Data science is at a crossroads. Each year, thousands of new data scientists are entering science and technology, after a broad training in a variety of fields. Modern data science is often exploratory in nature, with datasets being collected and dissected in an interactive manner. Classical guarantees that accompany many statistical methods are often invalidated by their non-standard interactive use, resulting in an underestimated risk of falsely discovering correlations or patterns. It is a pressing challenge to upgrade existing tools, or create new ones, that are robust to involving a human-in-the-loop.

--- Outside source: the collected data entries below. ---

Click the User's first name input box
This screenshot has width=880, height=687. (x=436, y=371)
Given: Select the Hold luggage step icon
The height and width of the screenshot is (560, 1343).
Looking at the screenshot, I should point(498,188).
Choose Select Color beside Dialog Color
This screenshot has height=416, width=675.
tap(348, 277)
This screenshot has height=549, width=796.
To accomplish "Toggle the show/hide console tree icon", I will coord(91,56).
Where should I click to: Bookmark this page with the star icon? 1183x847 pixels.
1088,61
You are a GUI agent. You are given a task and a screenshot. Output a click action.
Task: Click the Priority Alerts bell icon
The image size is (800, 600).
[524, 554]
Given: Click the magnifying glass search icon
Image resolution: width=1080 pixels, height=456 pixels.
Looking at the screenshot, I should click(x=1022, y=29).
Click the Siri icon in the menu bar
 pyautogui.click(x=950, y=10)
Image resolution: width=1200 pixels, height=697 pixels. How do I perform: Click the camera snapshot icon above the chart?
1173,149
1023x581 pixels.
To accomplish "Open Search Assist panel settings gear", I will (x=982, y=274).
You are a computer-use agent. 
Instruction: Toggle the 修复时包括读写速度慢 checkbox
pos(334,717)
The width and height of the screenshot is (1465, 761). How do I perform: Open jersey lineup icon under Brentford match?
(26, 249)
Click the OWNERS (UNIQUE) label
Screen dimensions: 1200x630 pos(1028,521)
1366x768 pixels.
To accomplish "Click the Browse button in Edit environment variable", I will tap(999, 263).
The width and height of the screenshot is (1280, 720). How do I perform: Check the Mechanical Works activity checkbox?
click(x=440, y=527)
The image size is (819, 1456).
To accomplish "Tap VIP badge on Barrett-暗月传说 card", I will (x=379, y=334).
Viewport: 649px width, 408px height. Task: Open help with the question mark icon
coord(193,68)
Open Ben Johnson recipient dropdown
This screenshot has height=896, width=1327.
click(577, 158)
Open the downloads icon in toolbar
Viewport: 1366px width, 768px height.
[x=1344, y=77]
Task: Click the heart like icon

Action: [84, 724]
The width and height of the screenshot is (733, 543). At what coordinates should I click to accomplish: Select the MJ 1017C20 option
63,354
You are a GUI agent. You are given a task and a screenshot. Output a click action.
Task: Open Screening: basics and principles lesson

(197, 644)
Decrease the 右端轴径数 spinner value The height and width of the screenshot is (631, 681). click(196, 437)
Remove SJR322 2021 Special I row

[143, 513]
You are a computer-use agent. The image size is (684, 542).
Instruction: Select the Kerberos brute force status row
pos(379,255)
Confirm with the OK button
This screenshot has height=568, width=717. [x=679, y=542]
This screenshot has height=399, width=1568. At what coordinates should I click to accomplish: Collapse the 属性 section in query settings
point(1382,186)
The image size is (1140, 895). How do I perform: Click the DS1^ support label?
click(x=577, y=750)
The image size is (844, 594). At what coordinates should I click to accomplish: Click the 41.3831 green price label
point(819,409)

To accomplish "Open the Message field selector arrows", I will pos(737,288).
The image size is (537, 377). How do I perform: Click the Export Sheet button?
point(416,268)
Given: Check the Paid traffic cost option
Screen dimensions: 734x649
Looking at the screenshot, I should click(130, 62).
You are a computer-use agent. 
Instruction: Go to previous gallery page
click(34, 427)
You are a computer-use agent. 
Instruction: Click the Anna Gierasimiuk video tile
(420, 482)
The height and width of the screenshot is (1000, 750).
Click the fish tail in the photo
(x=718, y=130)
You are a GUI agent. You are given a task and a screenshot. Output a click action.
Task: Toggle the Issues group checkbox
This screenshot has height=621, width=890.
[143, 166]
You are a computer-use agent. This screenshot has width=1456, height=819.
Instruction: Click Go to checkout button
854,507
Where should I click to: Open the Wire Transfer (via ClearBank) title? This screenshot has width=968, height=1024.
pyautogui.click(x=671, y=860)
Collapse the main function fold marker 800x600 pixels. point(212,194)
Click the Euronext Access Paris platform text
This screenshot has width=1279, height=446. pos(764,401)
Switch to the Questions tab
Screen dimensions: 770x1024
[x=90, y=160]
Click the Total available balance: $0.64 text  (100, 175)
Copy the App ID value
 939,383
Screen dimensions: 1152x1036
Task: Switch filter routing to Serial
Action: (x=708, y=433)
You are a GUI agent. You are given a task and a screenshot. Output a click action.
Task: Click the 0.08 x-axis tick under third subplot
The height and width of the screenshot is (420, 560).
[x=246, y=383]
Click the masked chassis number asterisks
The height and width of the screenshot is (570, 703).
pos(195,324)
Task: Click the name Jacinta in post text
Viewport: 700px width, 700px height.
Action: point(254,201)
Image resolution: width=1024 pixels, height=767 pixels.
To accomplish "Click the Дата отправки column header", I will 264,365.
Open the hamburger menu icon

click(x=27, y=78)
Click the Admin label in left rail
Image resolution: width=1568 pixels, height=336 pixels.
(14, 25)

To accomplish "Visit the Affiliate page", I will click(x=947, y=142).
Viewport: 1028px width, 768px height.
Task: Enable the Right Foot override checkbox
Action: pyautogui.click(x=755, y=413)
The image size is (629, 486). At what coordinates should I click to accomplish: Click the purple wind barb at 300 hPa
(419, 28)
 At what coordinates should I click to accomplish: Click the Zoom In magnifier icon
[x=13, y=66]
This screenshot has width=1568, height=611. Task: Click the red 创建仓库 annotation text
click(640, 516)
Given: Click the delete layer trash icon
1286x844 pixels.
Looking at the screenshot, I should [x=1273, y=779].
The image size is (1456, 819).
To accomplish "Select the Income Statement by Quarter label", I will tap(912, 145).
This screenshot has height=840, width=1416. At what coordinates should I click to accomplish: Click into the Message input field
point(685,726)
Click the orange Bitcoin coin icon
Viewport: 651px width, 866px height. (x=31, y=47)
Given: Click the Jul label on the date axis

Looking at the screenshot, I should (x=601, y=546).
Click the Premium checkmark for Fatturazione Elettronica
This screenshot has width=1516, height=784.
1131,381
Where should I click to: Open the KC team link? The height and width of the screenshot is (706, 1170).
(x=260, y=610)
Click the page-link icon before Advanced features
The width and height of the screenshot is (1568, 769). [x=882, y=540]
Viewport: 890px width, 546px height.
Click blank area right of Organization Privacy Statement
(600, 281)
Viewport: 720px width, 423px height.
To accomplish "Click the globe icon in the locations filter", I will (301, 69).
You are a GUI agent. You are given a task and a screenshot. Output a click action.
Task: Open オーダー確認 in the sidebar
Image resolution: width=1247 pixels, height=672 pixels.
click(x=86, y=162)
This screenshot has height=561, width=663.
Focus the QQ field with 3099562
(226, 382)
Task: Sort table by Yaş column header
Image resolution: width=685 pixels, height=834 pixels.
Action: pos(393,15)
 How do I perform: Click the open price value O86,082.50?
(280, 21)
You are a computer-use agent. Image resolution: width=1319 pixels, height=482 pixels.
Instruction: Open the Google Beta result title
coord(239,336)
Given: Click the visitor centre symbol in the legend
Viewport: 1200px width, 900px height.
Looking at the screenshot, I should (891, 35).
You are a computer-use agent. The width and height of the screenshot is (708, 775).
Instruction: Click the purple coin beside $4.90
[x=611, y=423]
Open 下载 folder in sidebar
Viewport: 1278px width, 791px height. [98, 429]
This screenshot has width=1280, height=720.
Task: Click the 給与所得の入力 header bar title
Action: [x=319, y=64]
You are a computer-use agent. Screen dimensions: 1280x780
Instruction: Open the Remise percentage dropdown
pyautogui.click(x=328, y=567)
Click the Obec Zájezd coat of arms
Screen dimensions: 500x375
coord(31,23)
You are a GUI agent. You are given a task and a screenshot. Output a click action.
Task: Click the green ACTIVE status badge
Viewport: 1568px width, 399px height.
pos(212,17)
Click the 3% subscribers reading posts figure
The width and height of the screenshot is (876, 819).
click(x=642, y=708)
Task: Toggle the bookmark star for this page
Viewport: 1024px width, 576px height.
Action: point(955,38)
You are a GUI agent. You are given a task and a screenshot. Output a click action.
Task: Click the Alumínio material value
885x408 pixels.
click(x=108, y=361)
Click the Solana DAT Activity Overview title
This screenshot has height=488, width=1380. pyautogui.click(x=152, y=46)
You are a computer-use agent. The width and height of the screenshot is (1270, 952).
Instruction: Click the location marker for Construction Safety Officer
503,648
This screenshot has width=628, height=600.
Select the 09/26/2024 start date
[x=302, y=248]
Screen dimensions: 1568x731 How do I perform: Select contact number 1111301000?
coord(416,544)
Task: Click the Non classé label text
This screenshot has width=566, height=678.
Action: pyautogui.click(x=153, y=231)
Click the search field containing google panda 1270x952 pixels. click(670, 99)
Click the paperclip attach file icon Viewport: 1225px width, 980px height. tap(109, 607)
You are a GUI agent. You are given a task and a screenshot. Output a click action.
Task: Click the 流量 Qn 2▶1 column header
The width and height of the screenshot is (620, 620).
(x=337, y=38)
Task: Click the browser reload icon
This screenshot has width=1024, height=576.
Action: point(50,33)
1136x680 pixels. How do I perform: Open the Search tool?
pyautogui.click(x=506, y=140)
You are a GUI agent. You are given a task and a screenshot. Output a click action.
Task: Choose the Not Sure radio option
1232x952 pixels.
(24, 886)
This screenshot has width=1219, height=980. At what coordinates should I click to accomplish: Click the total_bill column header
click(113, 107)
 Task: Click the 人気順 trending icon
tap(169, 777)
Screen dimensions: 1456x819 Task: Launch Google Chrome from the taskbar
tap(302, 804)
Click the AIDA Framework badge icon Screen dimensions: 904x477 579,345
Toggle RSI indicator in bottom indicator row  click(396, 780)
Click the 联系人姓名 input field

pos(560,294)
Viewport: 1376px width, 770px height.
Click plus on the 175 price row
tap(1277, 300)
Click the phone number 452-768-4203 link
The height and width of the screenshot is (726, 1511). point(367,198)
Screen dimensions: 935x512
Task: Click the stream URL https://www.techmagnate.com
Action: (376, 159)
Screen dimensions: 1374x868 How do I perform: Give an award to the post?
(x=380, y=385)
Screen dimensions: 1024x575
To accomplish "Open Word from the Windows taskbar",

In this talk, I will describe two new advances that enable some amount of interactivity while testing multiple hypotheses, and control the resulting selection bias. I will first introduce a new framework, STAR, that uses partial masking to divide the available information into two parts, one for selecting a set of potential discoveries, and the other for inference on the selected set. I will then show that it is possible to flip the traditional roles of the algorithm and the scientist, allowing the scientist to make post-hoc decisions after seeing the realization of an algorithm on the data. The theoretical basis for both advances is founded in the theory of martingales : in the first, the user defines the martingale and associated filtration interactively, and in the second, we move from optional stopping to optional spotting by proving uniform concentration bounds on relevant martingales.
This talk will feature joint work with Will Fithian, Lihua Lei and Eugene Katsevich, but I will also briefly mention work with Rina Barber, Jianbo Chen, Kevin Jamieson, Michael Jordan, Max Rabinovich, Martin Wainwright, Fanny Yang and Tijana Zrnic.